━━━━━ Provided text

I think that is a recipe for disaster. Why should the police have to wait until they actually get attacked before ensuring their safety? When faced with an angry, confrontational person who refuses to cooperate and threatens them with physical harm, you would have them wait until he actually does that physical harm before they can subdue him?
Not every possible perp. This is not a referendum on all police actions everywhere all the time. This is about police going to the house of a law-abiding citizen on the report that the neighbors saw him and didn’t recognize him. They should respond to the call, but the assumption should be that he belongs there, that he is not a criminal, and that the neighbors are over reacting.
Had he been reported going in through a window or something it might be different. But, there was no suspicious/criminal behavior. Don’t treat him like a criminal. Don’t assume he’s lying.
I know the courts disagree. Part of the ongoing problem here is the legal authority the police have, such that it’s pretty easy for them to justify using force – it’s very rare for cops actually to be prosecuted for excessive force, even when they are sued and admit wrongdoing. I don’t think it should be so easy.
I didn’t leave it out. It’s irrelevant. Maybe it’s grandma. Maybe it’s a friend who’s watering the plants. Maybe it’s the kid home from college whose license has his/her school address. It’s clear that “ID” is not going to be definitive proof of anything for any number of people who might be in or live in a home.
Or, it’s a burglar. If it’s a friend watering the plants, or a housesitter, should the police just leave?
The correct action cannot be for the police to leave without positively identifying the person, and confirming residence or permission from the owner. It just can’t. Not when there’s a burglary complaint.
See, now you’re just being silly. When you have to pretend that a person’s listed address on their ID isn’t relevant to determining where they live, you’re trying too damn hard.
Is there a bleeping Cop defender in this whole beeping board who is worth his or her salt? Who is saying that cops should not investigate things like this? They are saying the guy should not be pepper sprayed. If Deshawn Currie later admits to picking up a sword, I and a bunch of others will change our minds, but just slapping away someone trying to cuff you?
I don’t want to just listen to an echo chamber, but gettin’ ready to ban another cop defender whose handle starts with S. They generate so much fury with their nonsense, it has a crowding-out effect.
For every black criminal I’ve “known” there have been a few hundred young black men that were adopted by a white family, who insisted on not having a family portrait, preferred that a side door left unlocked be their primary method of house entry, didn’t update their legal ID address to keep down on the unwanted junk mail, telemarketer calls, and spam, whose hobbies included rightous indignation, civil rights activism, and embraced the healthy living movement known as “having a seat = couch potatoism = early death”.

━━━━━━━━━━
━━━━━ Dataset

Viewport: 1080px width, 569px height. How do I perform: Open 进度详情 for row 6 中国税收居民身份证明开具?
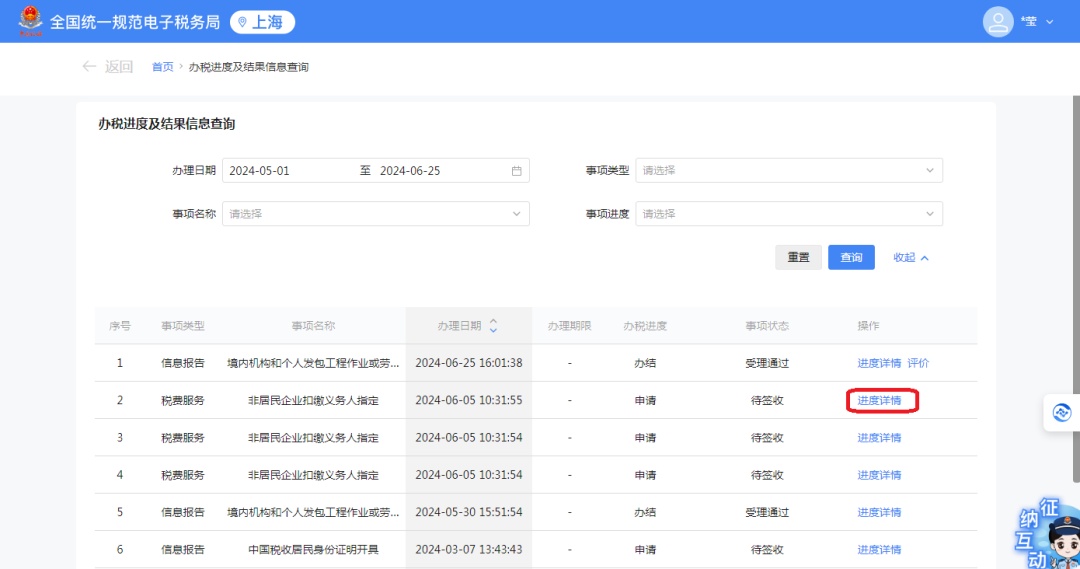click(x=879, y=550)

━━━━━━━━━━
━━━━━ Dataset

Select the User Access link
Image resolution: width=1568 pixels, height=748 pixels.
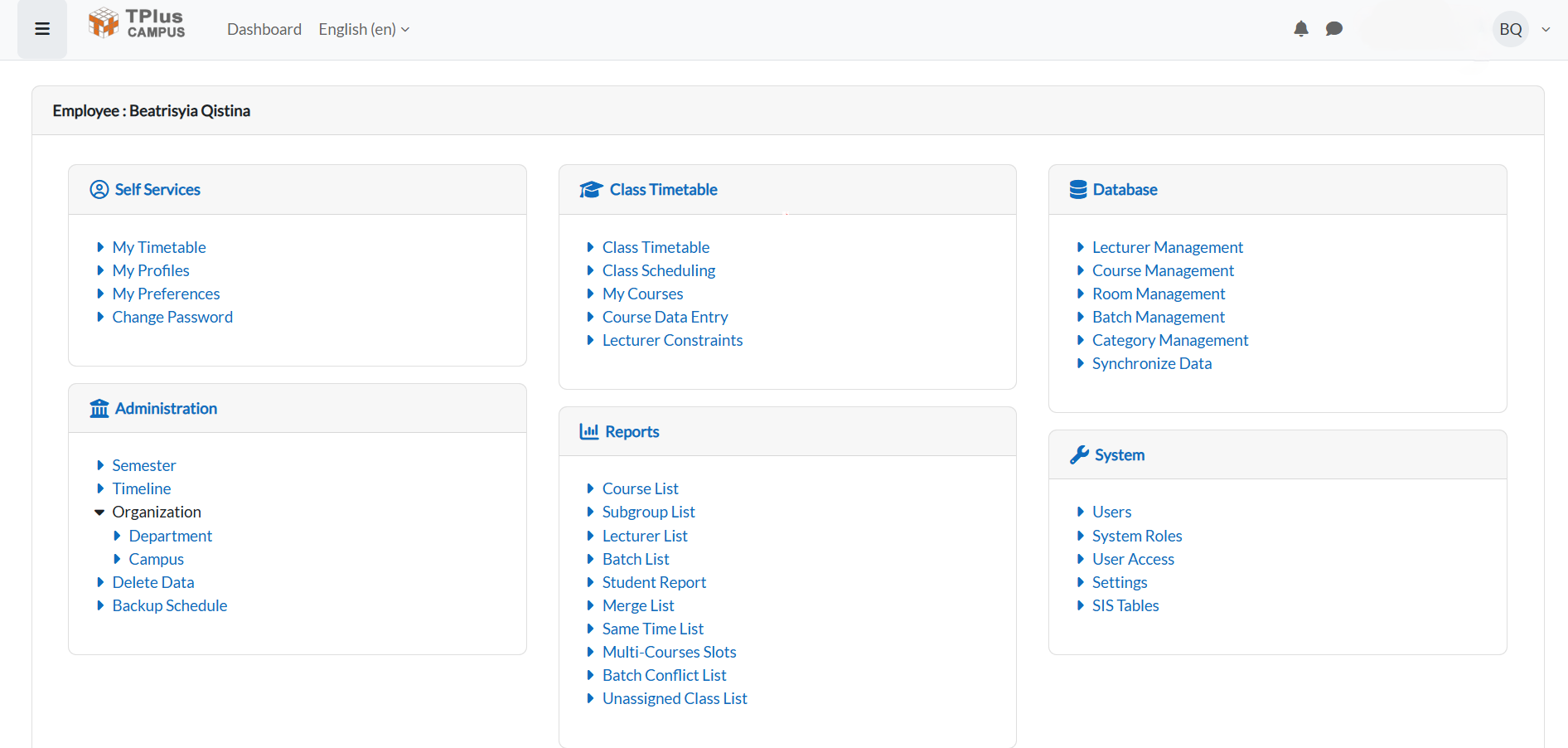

━━━━━━━━━━

*To do*:
(1) In the two comments of the discussion about the police response that begin "I didn’t leave it out." and "Or, it’s a burglar.", list every person named as someone who might be in the house.
(2) Write the next comment in the discussion about the police response, following its last comment.
The entries play no part in this work.

*Exercise results*:
(1)
- Grandma
- A friend who's watering the plants
- The kid home from college whose license has his/her school address
- A burglar
- A housesitter

(2)
You are at work and no one is in your house. Your neighbors, who you are not close with, see a white male, maybe 17 years old, enter your house. They have never seen this person, but do know that you are usually not home at this time of day.
There have been some break ins in the neighborhood recently.
Your neighbors call the police. The police send a cruiser to investigate. They see this young man in the house. The appropriate action is…what?
[sub]In this scenario, you have information that the police do not have. You know that this young man is UNKNOWN to you and has no business in the house. This fact, though, is irrelevant to the action the police should take[/sub]
Are those not some of any number of reasons why a person with every right to be in a home might not have ID, or might have ID that does not list said residence as place of residence? And heck, I even left off an obvious one: maybe the kid is a foster child who doesn’t have current, updated ID.
I’d debate your point, or listen to your opinion, but I’m not sure what kinds of things you’re thinking critically about that lead you to respond with “LOL” as some kind of meaningful response. Maybe if you clarify “LOL” I might understand your position better, or maybe even think about something I hadn’t thought about before. I appreciate your kind consideration in this matter.
I’d have them start with some fucking common sense and de-escalation.
They have a report that a dude entered a house through an open door. What in that report sounds like burglary? Well, the dude entering the house was unknown to the caller.
So you exercise common sense: caller, do you know the owner of the house?
The caller says, no.
You ask, why do you think this person wasn’t the owner of the house?
The caller says, the dude is black.
You hang up. THIS IS NOT EVIDENCE OF A BREAK-IN.
But let’s say there’s reason to investigate (which I’m not seeing). You announce yourself, understanding there’s one of two scenarios:
You’re dealing with an actual robber, in which case this whole thing is going to end in arrest; or
You’re a cop going into someone’s house without their permission and accusing them of being a robber, which is understandably going to piss them off mightily, added to which, you’re a white cop accusing a black kid, which is going to add a whole layer of shit to the whole interaction, in which case the whole thing is going to end in an apology for the terrible mistake.
So what you do in this scenario is to de-escalate at every turn, making it crystal-clear to the person involved that they have every right to be angry, and that they can be as mad as they like as long as they take no action that looks like it threatens violence. You let them rant and rave and cuss you out, because c’mon, if the cops walk into my home and accuse me of being a robber, I’ll be pissed off too, and I’m white and don’t have a history of racist action against me by cops.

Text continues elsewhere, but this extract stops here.